• EXTRACT PROVIDED
***

1        The defendant was not liable. The defendant had no reason to suppose that the deceased, as an apprentice bricklayer working on the surface, would be exposed to significant amounts of asbestos. Therefore, it owed him no duty of care at common law to take steps to protect him from the risks of asbestos. For the same reasons, the defendant was not in breach of its duty under the Mines and Quarries Act 1954.
 
2        Given the judge’s finding in relation to breach of duty, no finding on causation was necessary. If it had been necessary to make a finding on causation, he would have held it not proved. The judge was not satisfied that the defendant had in fact exposed the deceased to significant amounts of asbestos. During his employment with the defendant, the deceased was, at most, exposed to asbestos on infrequent and isolated occasions. The judge noted that it was ‘possible, given the low level of exposure which can cause mesothelioma, that he did indeed contract that condition whilst working for [the defendant].’ However, the judge considered this unlikely because the claimant’s medical expert had observed that the deceased had pleural plaques, indicating significant occupational exposure to asbestos.
 
Comment
 
In Harrington, the defendant was not liable for the deceased’s mesothelioma even though the judge indicated that it was ‘possible’ that he could have contracted the disease whilst employed by the defendant. The crucial finding was that the defendant was not in breach of its duty of care. The evidence led the judge to conclude that the deceased’s job was not one associated with significant asbestos exposure. Therefore, given this level of exposure, in the late 1950s it was not foreseeable that the deceased’s work put him at risk of pulmonary injury. Harrington suggests that for a defendant to be liable in relation to employment in the 1950s, exposure to asbestos must be significant.

***

• DATA EXTRACT

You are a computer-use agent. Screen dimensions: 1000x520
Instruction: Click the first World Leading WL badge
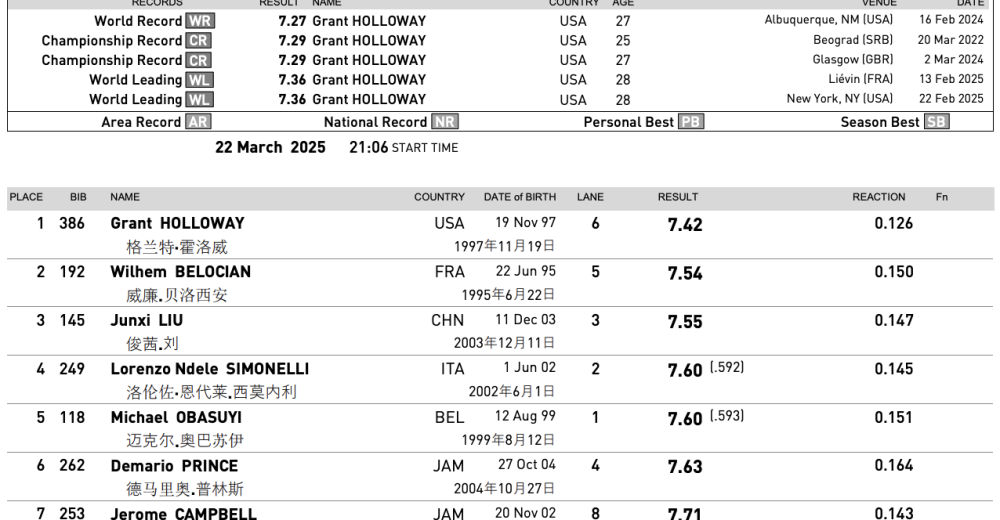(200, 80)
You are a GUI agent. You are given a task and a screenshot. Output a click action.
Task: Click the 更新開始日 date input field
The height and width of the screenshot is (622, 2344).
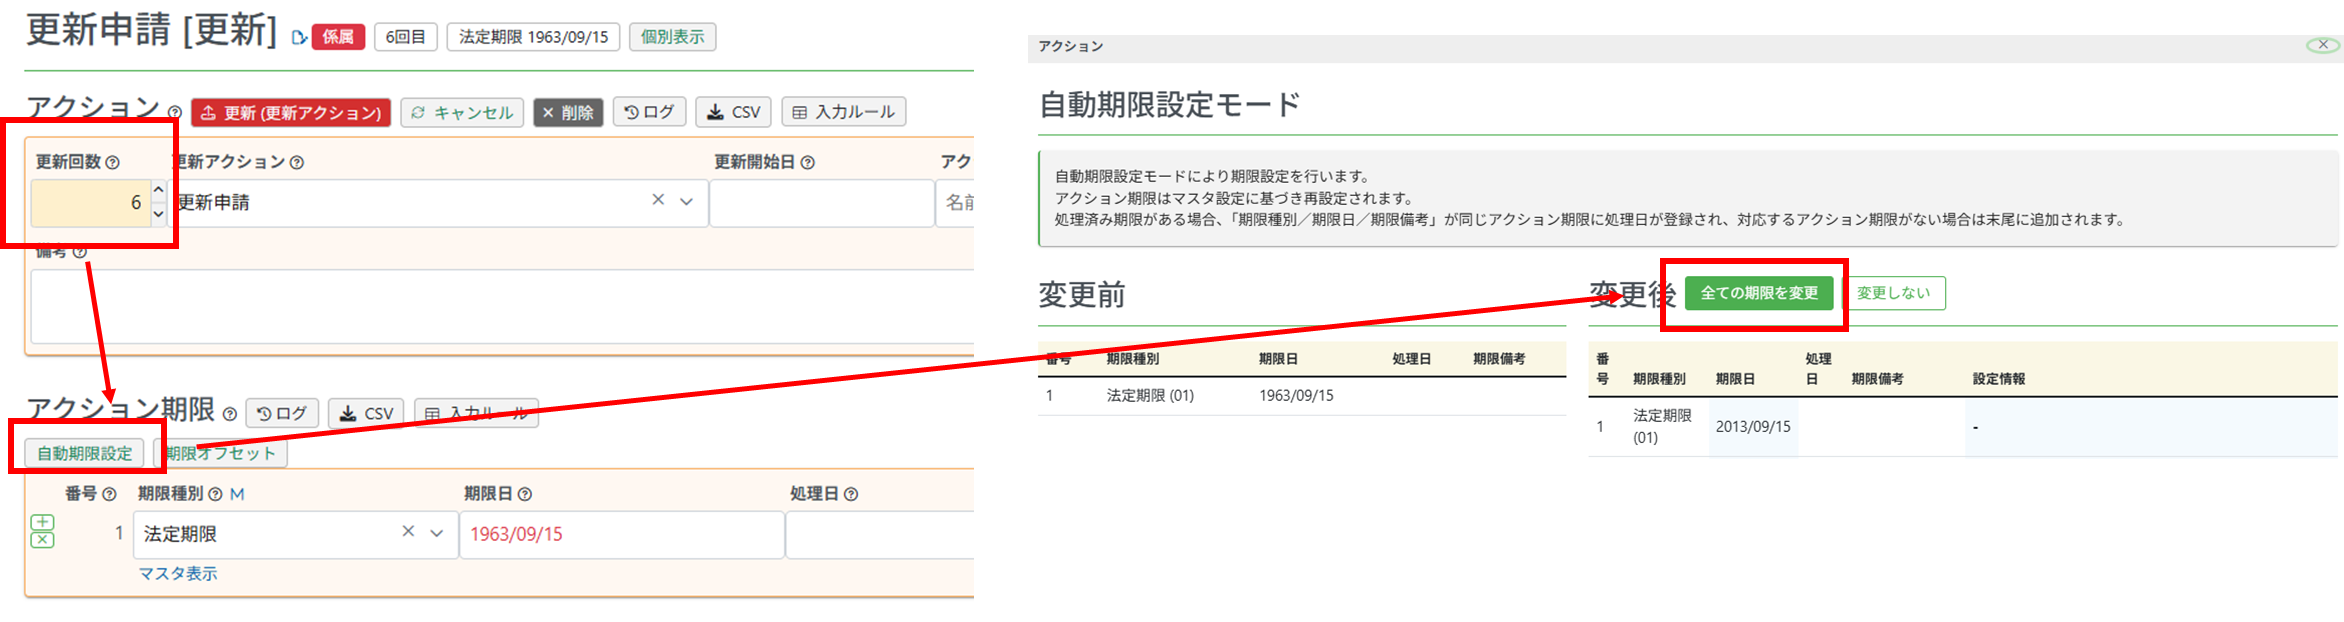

***

• WHAT YOU WILL DO
Copy out the Harrington case summary above word for word, from the first numbered paragraph through the end of the comment.

• SOLUTION BELOW
1        The defendant was not liable. The defendant had no reason to suppose that the deceased, as an apprentice bricklayer working on the surface, would be exposed to significant amounts of asbestos. Therefore, it owed him no duty of care at common law to take steps to protect him from the risks of asbestos. For the same reasons, the defendant was not in breach of its duty under the Mines and Quarries Act 1954.
 
2        Given the judge’s finding in relation to breach of duty, no finding on causation was necessary. If it had been necessary to make a finding on causation, he would have held it not proved. The judge was not satisfied that the defendant had in fact exposed the deceased to significant amounts of asbestos. During his employment with the defendant, the deceased was, at most, exposed to asbestos on infrequent and isolated occasions. The judge noted that it was ‘possible, given the low level of exposure which can cause mesothelioma, that he did indeed contract that condition whilst working for [the defendant].’ However, the judge considered this unlikely because the claimant’s medical expert had observed that the deceased had pleural plaques, indicating significant occupational exposure to asbestos.
 
Comment
 
In Harrington, the defendant was not liable for the deceased’s mesothelioma even though the judge indicated that it was ‘possible’ that he could have contracted the disease whilst employed by the defendant. The crucial finding was that the defendant was not in breach of its duty of care. The evidence led the judge to conclude that the deceased’s job was not one associated with significant asbestos exposure. Therefore, given this level of exposure, in the late 1950s it was not foreseeable that the deceased’s work put him at risk of pulmonary injury. Harrington suggests that for a defendant to be liable in relation to employment in the 1950s, exposure to asbestos must be significant.